Législatives en Tunisie

C’est dans l’indifférence que ce samedi 17 décembre, près de 9 millions d’électeurs tunisiens sont attendus aux urnes pour le premier tour du scrutin législatif afin d’élire le nouveau Parlement de 161 députés aux pouvoirs très restreints.

Les 1 058 candidats n’ont suscité ni engouement ni débat au sein d’une population plus préoccupée par le coût de la vie. La plupart des formations politiques représentées lors des précédentes mandatures boycottent le scrutin, comme elles se sont opposées à la plupart des initiatives qui ont suivi le coup de force de Kaïs Saïed, le 25 juillet 2021.

C’est le premier scrutin législatif depuis la prise de pouvoir du président Kaïs Saïed le 25 juillet 2021. En véritable autocrate arabe, Kaïs a concentré tous les leviers de décision depuis son arrivée surprise au pouvoir.
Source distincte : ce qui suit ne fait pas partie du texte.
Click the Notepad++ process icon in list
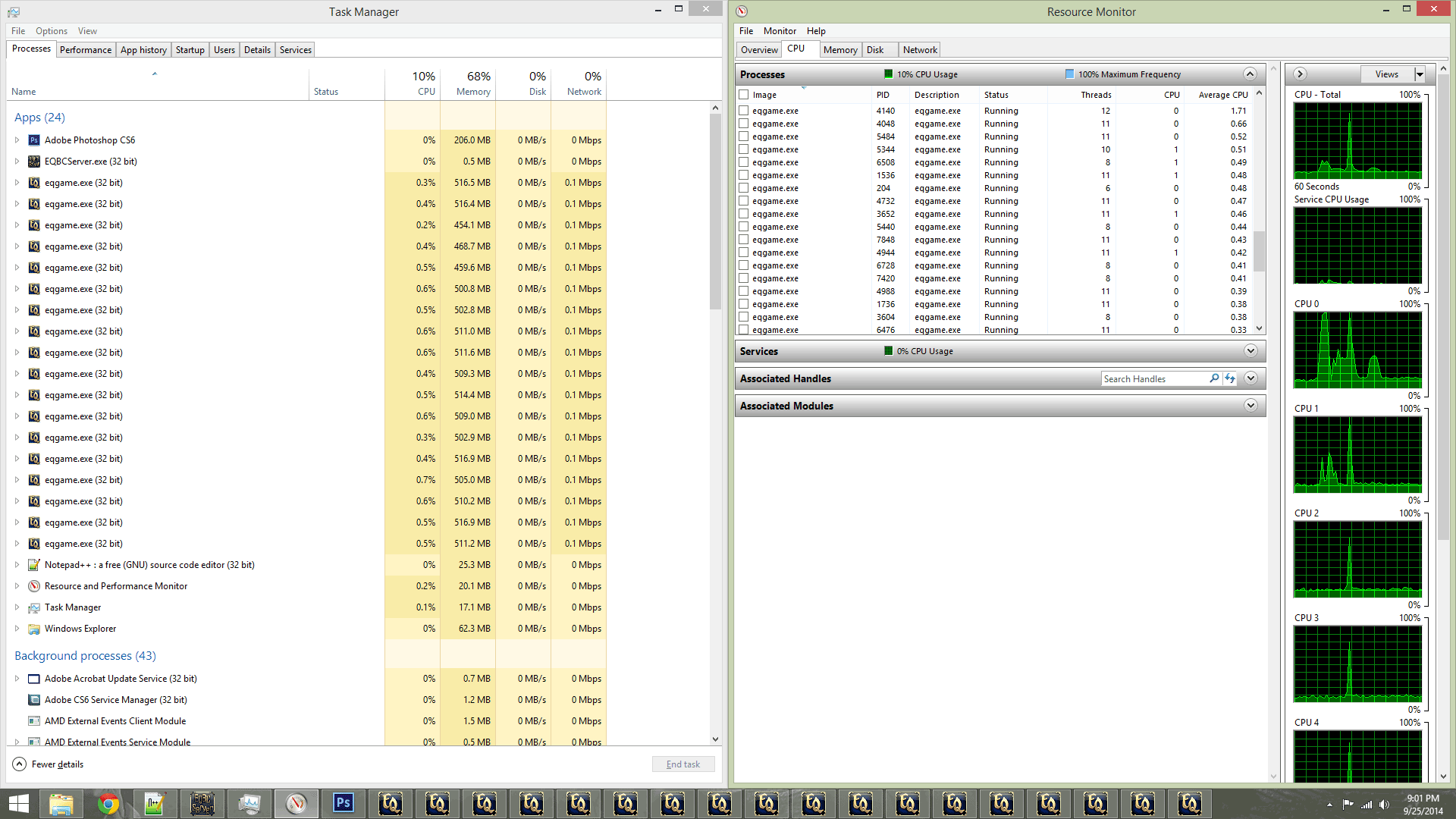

Le processus politique mené par un président, qui monopolise les pouvoirs, a fait l’objet de critiques au sein de la société civile et des partis d’opposition, qui dénoncent « une mascarade d’élections », selon leurs mots.

La campagne électorale qui s’est achevée le 15 décembre a suscité peu d’engouement au sein d’une population très préoccupée par les problèmes économiques du pays et le quotidien d’une vie de plus en plus chère. Alors que l’Instance électorale a bombardé de messages les électeurs pour les encourager à se rendre aux urnes, les analystes craignent un très faible taux de participation pour ce scrutin.

Vendredi 16 décembre, le silence électoral était de mise en Tunisie, à la veille des législatives, mais « sans bruit électoral, peut-on parler de silence ? », tance un politologue tunisien sur les réseaux sociaux. Une remarque qui décrit bien l’ambiance de ces élections tunisiennes.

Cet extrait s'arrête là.